Tujuan Sekolah Minggu dalam Buku Pendidikan Agama Kristen,
dirumuskan bahwa tujuan Pendidikan Agama Kristen kepada anak-anak dalam
sekolah minggu, antara lain: Pertama, Supaya mereka mengenal Allah sebagai
pencipta dan pemerintah seluruh alam ini, dan yesus Kristus sebagai Penebus,
pemimpin dan penolong mereka. Kedua, Supaya mereka mengerti akan
kedudukan dan panggilan mereka selalu anggota-anggota Gereja Tuhan, dan

sukaa turut bekerja bagi perkembangan gereja di bumi ini. Ketiga, Supaya meeka
mengasihi sesamanya oleh karena Tuhan telah mengasihi mereka sendiri.
Keempat, supaya meerka insaf akan dosanya dfan selalu mau bertobat pula, minta
ampun dan pembearuan hidup pada Tuhan.
2.5 Kajian Penelitian yang Relevan
Adapun yang menjadi kajian penelitian yang relevan diantaranya ol;eh
Rizka Fitria Sari. Peranan Guru dalam Membimbing Kecerdasan Sosial Anak di
TK Aisyiyah Bustanul Athfal Sapen Yogyakarta.
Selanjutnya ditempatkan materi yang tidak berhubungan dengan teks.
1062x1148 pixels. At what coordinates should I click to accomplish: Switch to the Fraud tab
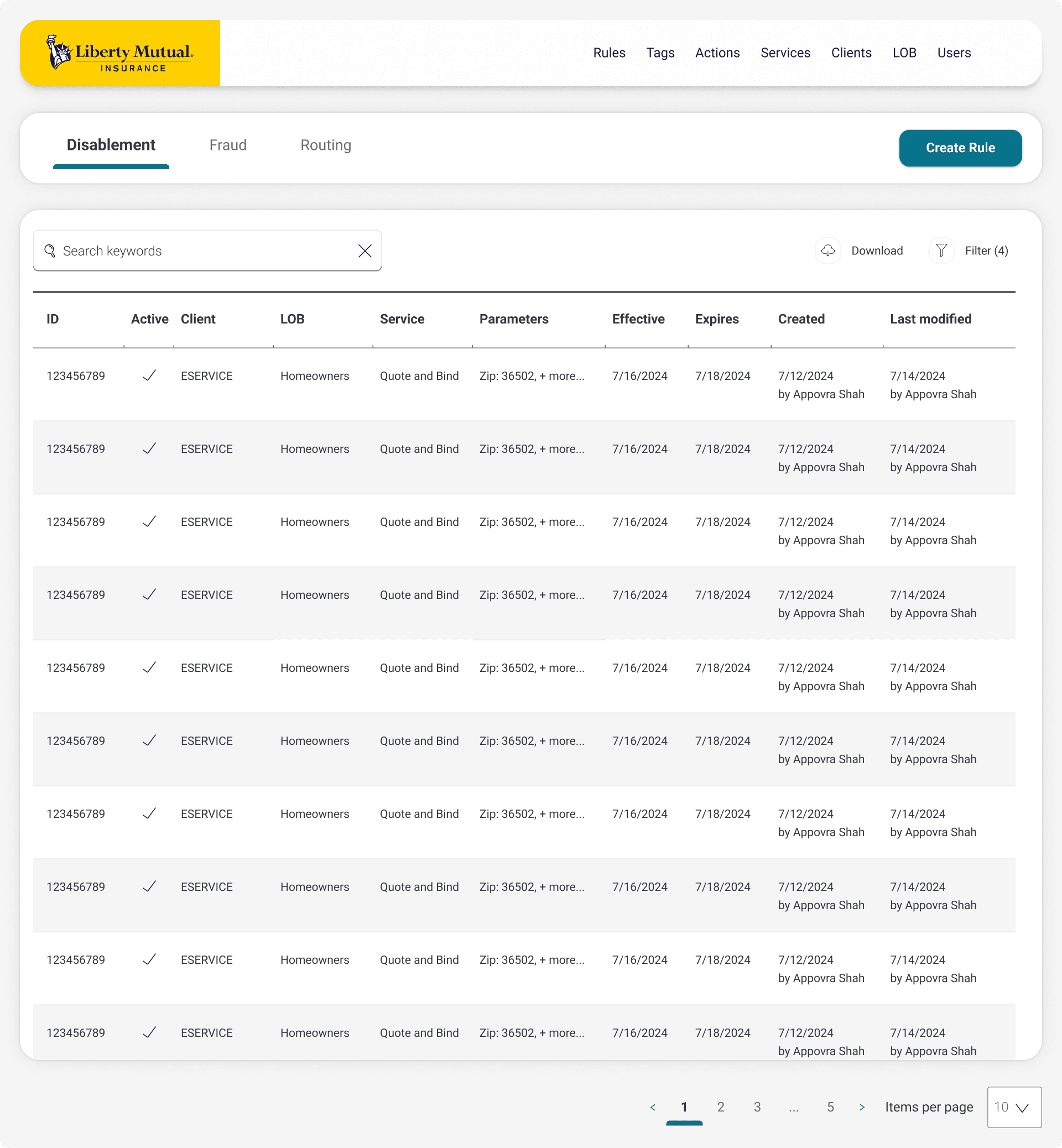pos(227,145)
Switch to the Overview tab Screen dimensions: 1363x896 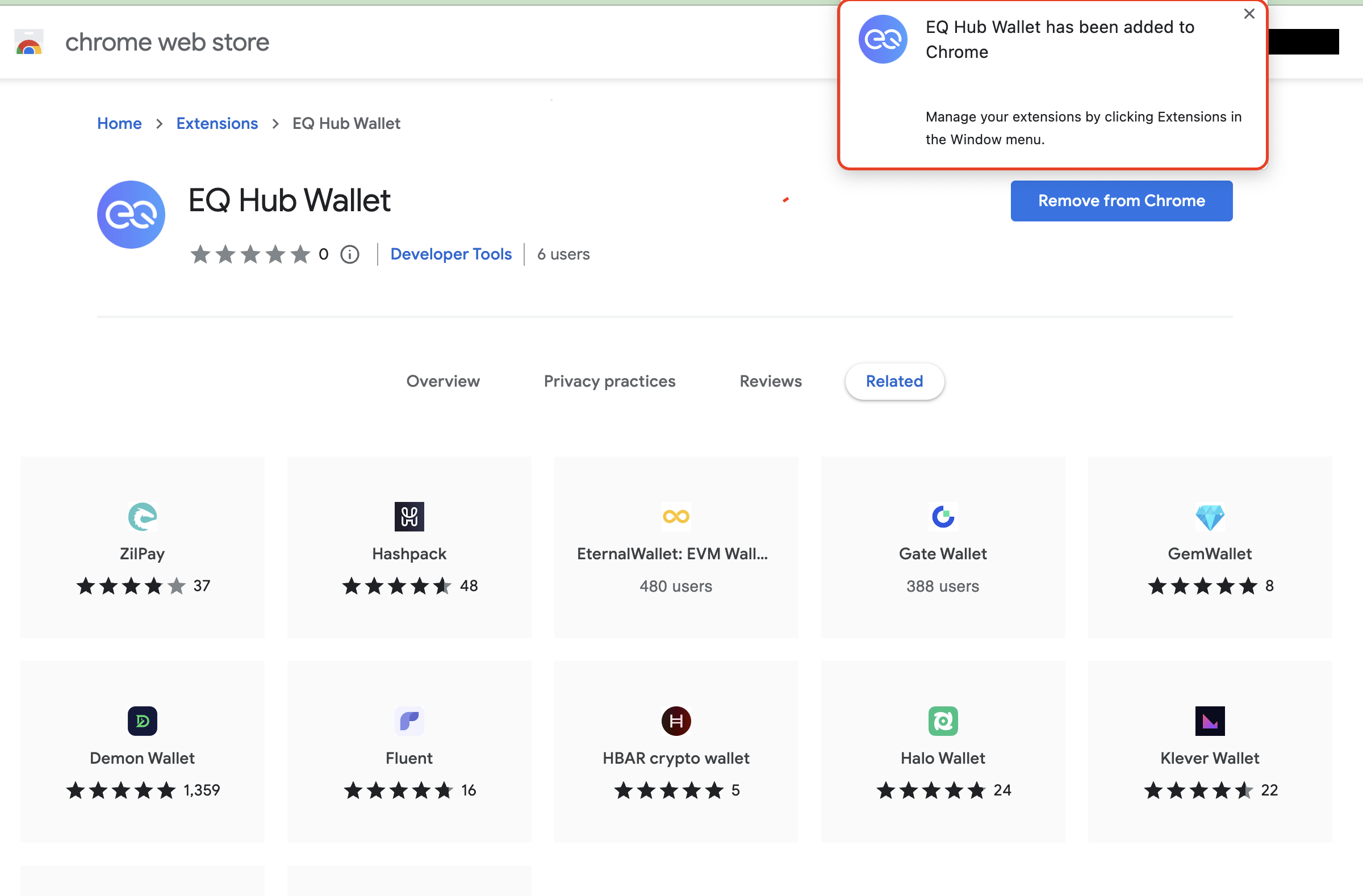click(x=442, y=382)
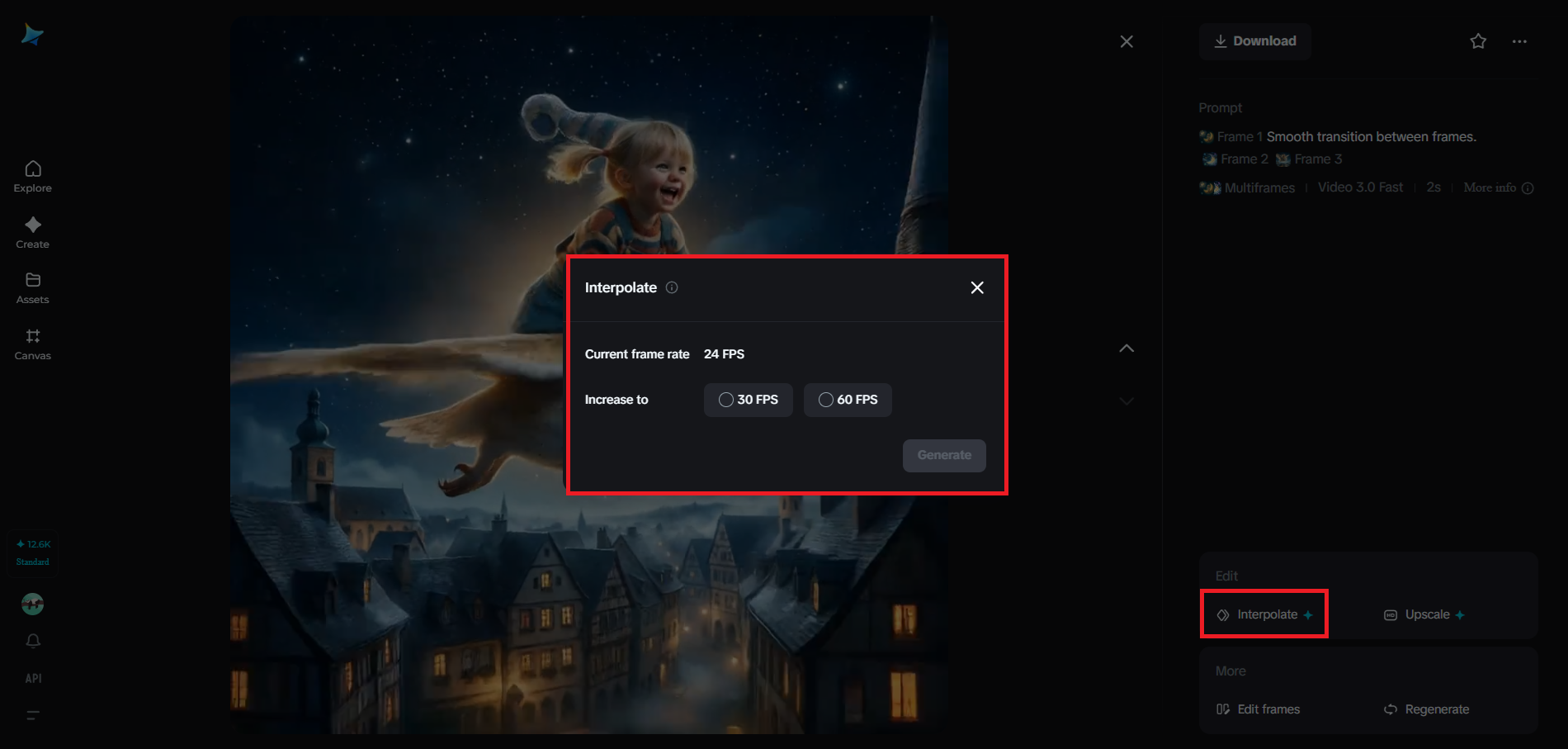Start the Upscale tool
The height and width of the screenshot is (749, 1568).
click(1423, 614)
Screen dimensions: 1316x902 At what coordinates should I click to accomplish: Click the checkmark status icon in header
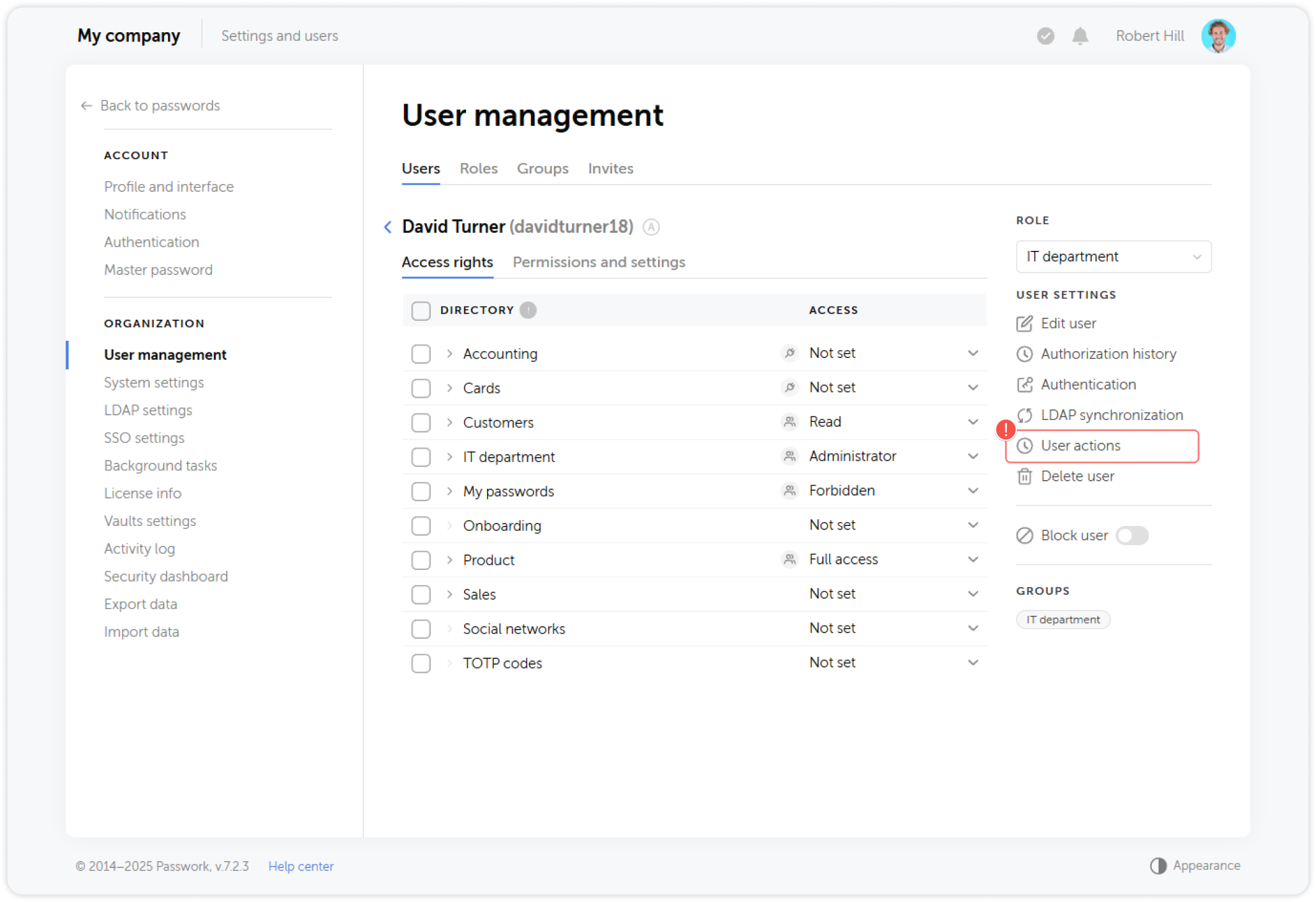(1045, 36)
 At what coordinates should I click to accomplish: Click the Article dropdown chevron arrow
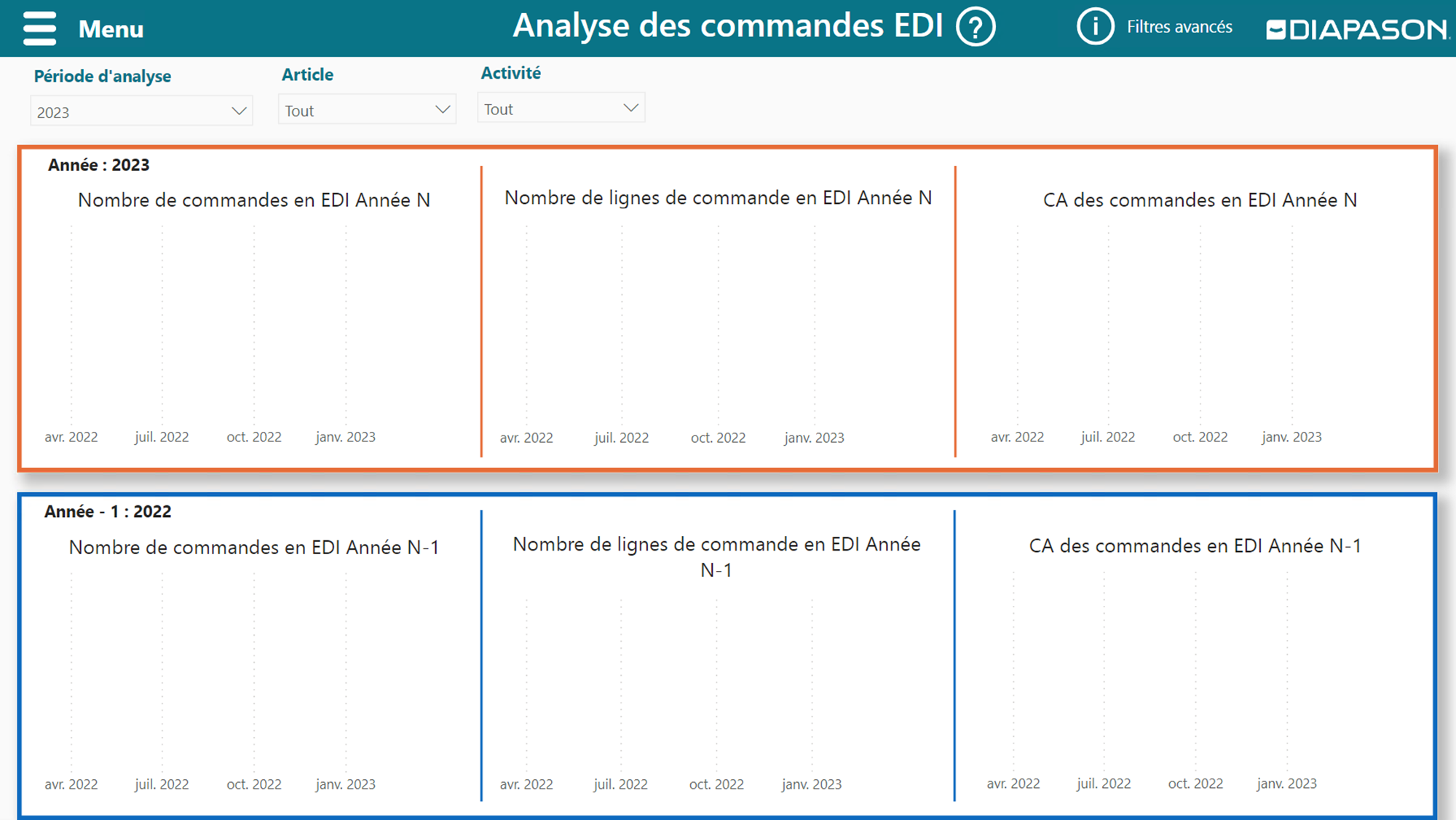(442, 110)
Skripsi; Fakultas Tarbiyah UIN
Sunan Kalijaga Yogyakarta, 2010. Hasil penelitian ini menunjukkan bahwa (1)
Peranan guru yang terdapat di TK Aisyiyah Bustanul Athfal Sapen diantaranya
adalah: peran guru sebagai ahli instruksional yaitu guru menyusun satuan kegiatan
harian, kedua: guru sebagai motivator, guru sebagai model, guru sebagai
pembimbing, dan guru sebagai pengarah. (2) faktor pendukung dalam pelaksanaan
peranan guru dalam membimbing kecerdasan sosial anak adalah kerjasama yang
baik antar guru serta kepiawaian dalam mengatasi anak didik.
Selanjutnya

oleh

Atik

Prasetyaningsih.

Peran

Pendidik

dalam

Pembentukan Kecerdasan Sosial Anak di Play Group Among Putro Ngemplak


Sleman Yogyakarta. Skripsi. Yogyakarta: 2009. Hasil penelitian menunjukan: (1)
Materi yang diajarkan pendidik dalam pembentukan kecerdasan sosial anak di
Play Group Among Putro antara lain adalah interaksi sosial terhadap pendidik,
interaksi sosial terhadap teman sebaya (2) Peran pendidik dalam pembentukan
kecerdasan sosial anak di Play Group Among Putro antara lain adalah peran
pendidik sebagai pengarah, pendidik sebagai pembimbing, pendidik sebagai

pendorong, dan pendidik sebagai pemantau. (3) Langkah-langkah yang dilakukan


pendidik dalam pembentukan kecerdasan sosial anak di Play Group Among Putro
antara lain adalah pendidik mengajarkan interaksi sosial setiap saat kepada anak
didiknya tanpa harus diajarkan dalam satu mata pelajaran khusus, pendidik
memberikan pembelajaran mengenai interaksi sosial dalam bentuk praktis,
pendidik menggunakan metode keteladanan, pembiasaan, dan metode cerita,
pendidik memberikan nasehat dan teguran kepada anak didiknya serta pendidik
bekerjasama dengan orang tua dalam membentuk kecerdasan sosial anak.